The data ->
------------------------------------------------------------
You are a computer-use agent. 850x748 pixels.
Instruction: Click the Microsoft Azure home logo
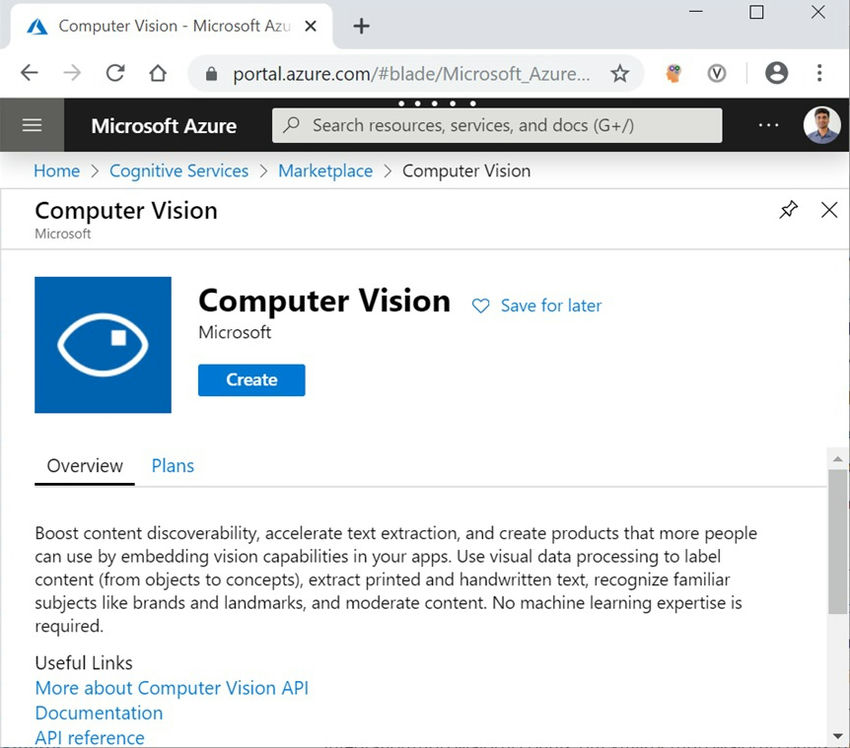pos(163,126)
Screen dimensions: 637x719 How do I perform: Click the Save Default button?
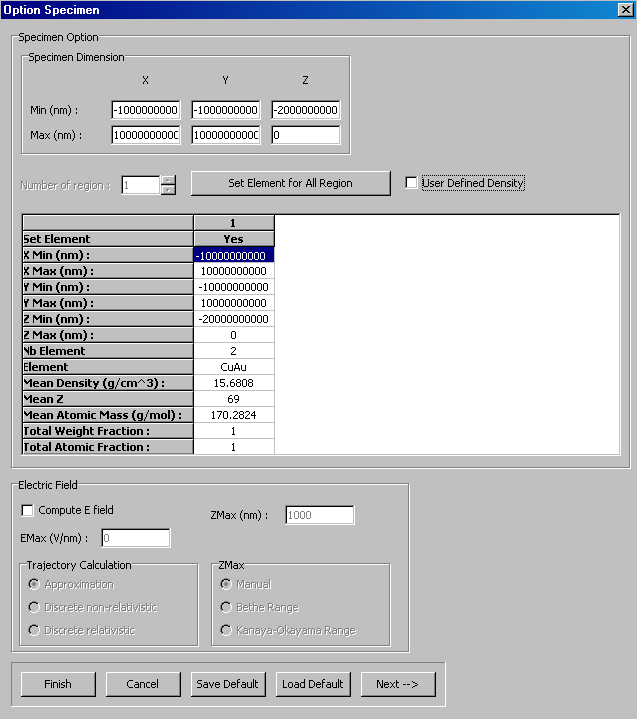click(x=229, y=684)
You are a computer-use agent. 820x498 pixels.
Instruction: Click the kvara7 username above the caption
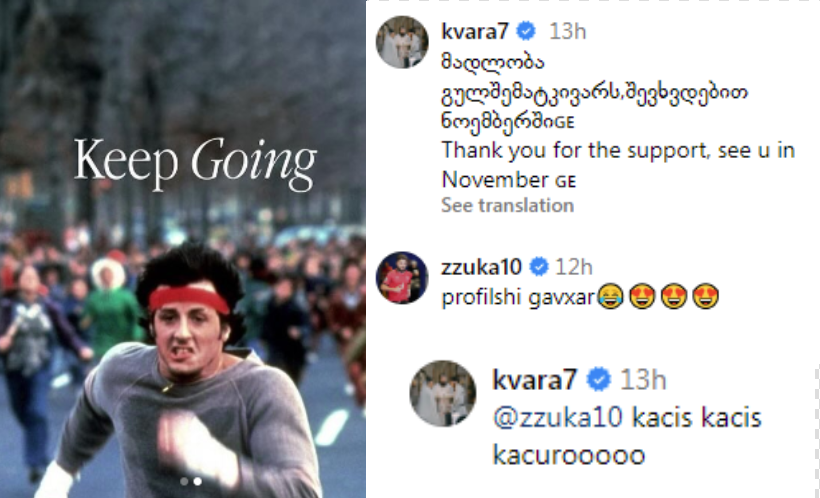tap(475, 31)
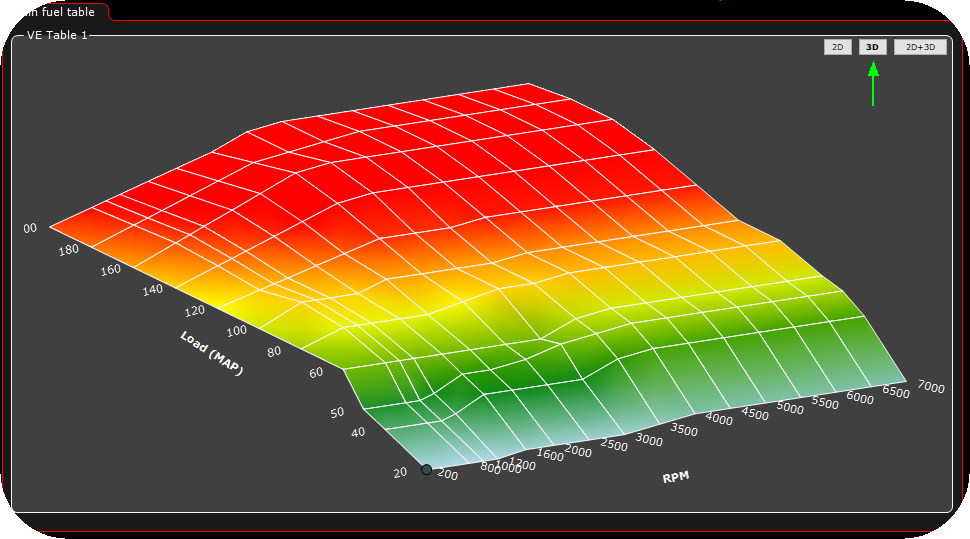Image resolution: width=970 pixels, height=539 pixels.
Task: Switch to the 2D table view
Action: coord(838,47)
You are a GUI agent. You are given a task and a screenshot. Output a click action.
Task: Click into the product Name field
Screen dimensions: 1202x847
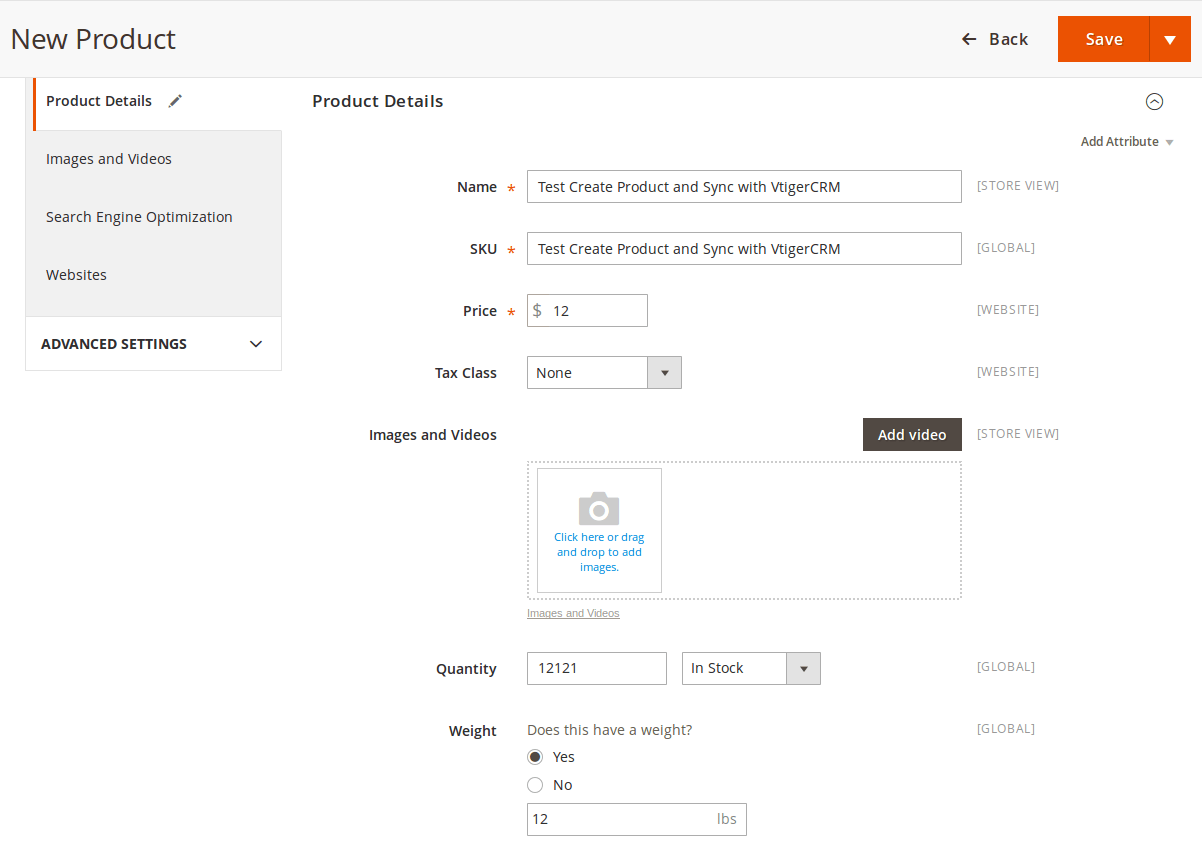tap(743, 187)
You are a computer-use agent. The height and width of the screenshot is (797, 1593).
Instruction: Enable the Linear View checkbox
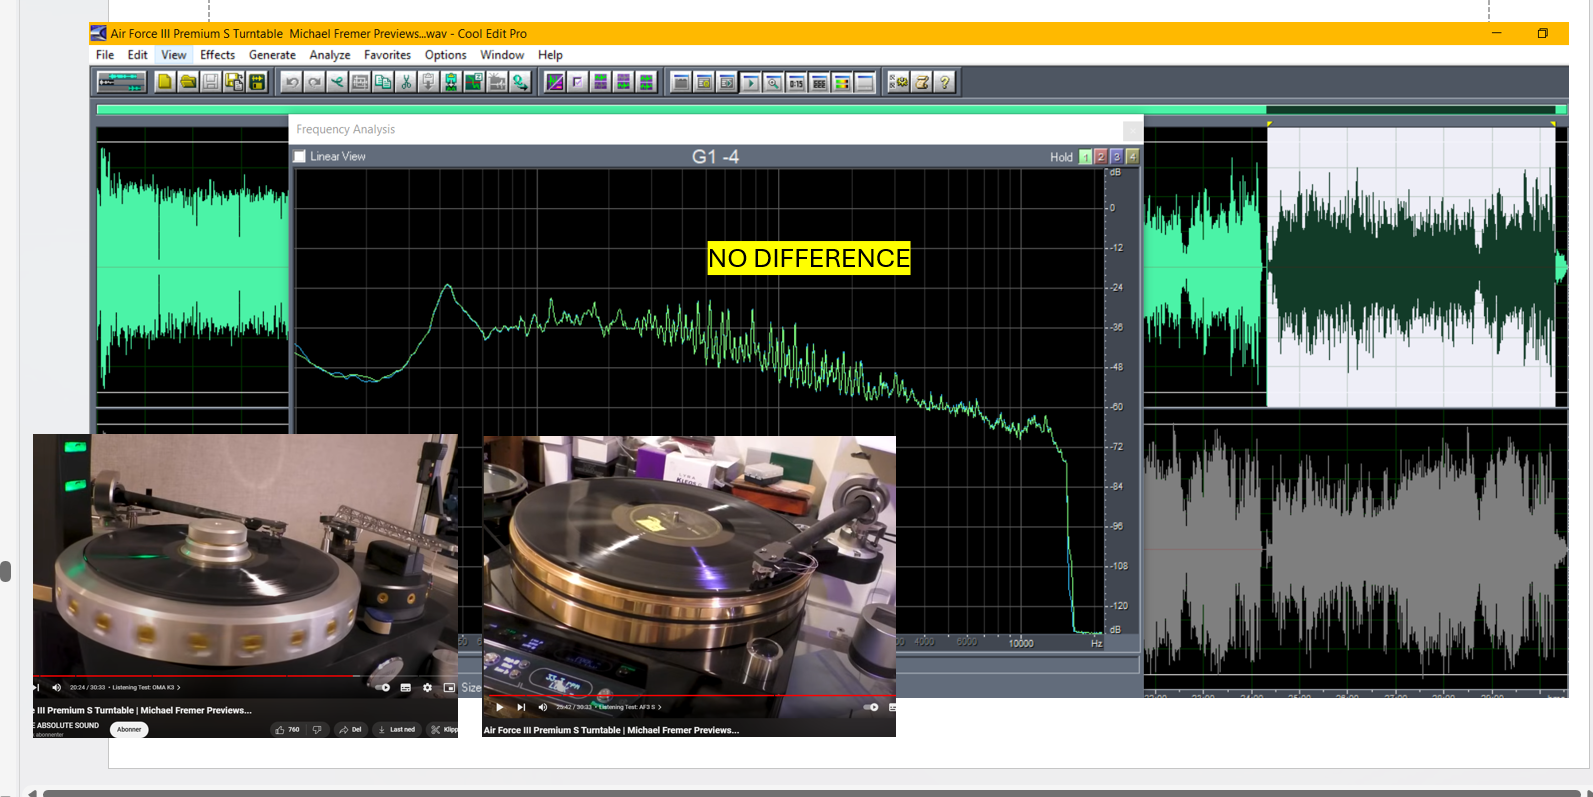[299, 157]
------------------------------------------------------------
What is expected -> From the records above, copy only the lines running from the line holding "Instruction: Click the Microsoft" through the line holding "You are a computer-use agent. The", with no pictures.

Answer section ->
Instruction: Click the Microsoft Azure home logo
pos(163,126)
Screen dimensions: 637x719 How do I perform: Click the Save Default button?
click(x=229, y=684)
You are a computer-use agent. 820x498 pixels.
Instruction: Click the kvara7 username above the caption
tap(475, 31)
Image resolution: width=970 pixels, height=539 pixels.
Task: Switch to the 2D table view
Action: coord(838,47)
You are a GUI agent. You are given a task and a screenshot. Output a click action.
Task: Click into the product Name field
Screen dimensions: 1202x847
tap(743, 187)
You are a computer-use agent. The height and width of the screenshot is (797, 1593).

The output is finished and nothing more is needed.